Lors de la session d'hiver 2024 du parlement suisse, des coupes importantes ont été effectuées dans la coopération internationale (CI). Il y a quelques jours, le Département fédéral des affaires étrangères (DFAE) a annoncé qu’elles concernaient également le soutien à de nombreuses institutions internationales. C'est le cas par exemple du Programme des Nations Unies pour le développement (PNUD), qui recevra 20% de moyens financiers en moins de la part de la Suisse dans les années à venir.

Depuis des années et également dans le cadre de la nouvelle stratégie de la CI 2025-2028, la Suisse soutient le PNUD, qu’elle considère comme  l’une des 24 «organisations multilatérales prioritaires». Pour la Direction du développement et de la coopération (DDC), c’est même le principal partenaire onusien. Alors que les contributions annuelles s'élevaient jusqu’à présent à près de 50 millions de francs, elles tomberont à un peu plus de 30 millions en 2025 avec les réductions décidées. La Suisse est un membre fondateur du PNUD et elle fait partie des dix principaux pays donateurs. C'est donc avec inquiétude que nous prenons connaissance des coupes envisagées.

- DOCUMENTS FOURNIS -
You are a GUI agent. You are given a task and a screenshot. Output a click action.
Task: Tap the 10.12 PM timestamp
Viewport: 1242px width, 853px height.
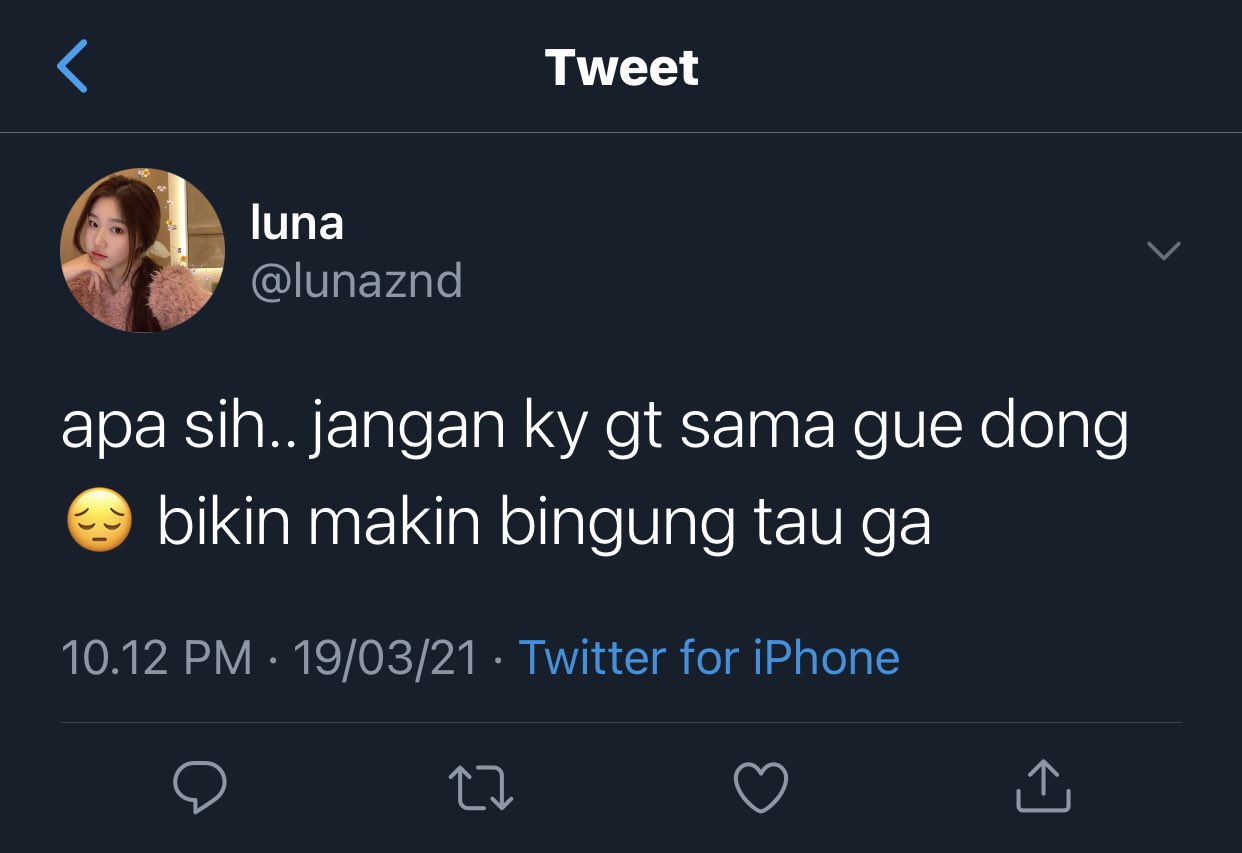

- CONSIGNE -
Indiquez si chaque affirmation concorde avec l'article sur les coupes suisses dans le soutien au PNUD. Répondez par oui ou non, puis citez les mots du texte qui permettent de trancher.
(a) La Suisse fait partie des membres fondateurs du PNUD.
(b) En 2025, les contributions annuelles de la Suisse au PNUD descendront sous la barre des 30 millions de francs.
(c) Les coupes dans la coopération internationale ont été décidées lors de la session d'été 2024 du parlement suisse.
Les lignes fournies ne servent pas à cet exercice.

- CORRIGÉ -
(a) Oui : « La Suisse est un membre fondateur du PNUD ».
(b) Non : « elles tomberont à un peu plus de 30 millions en 2025 ».
(c) Non : « Lors de la session d'hiver 2024 du parlement suisse ».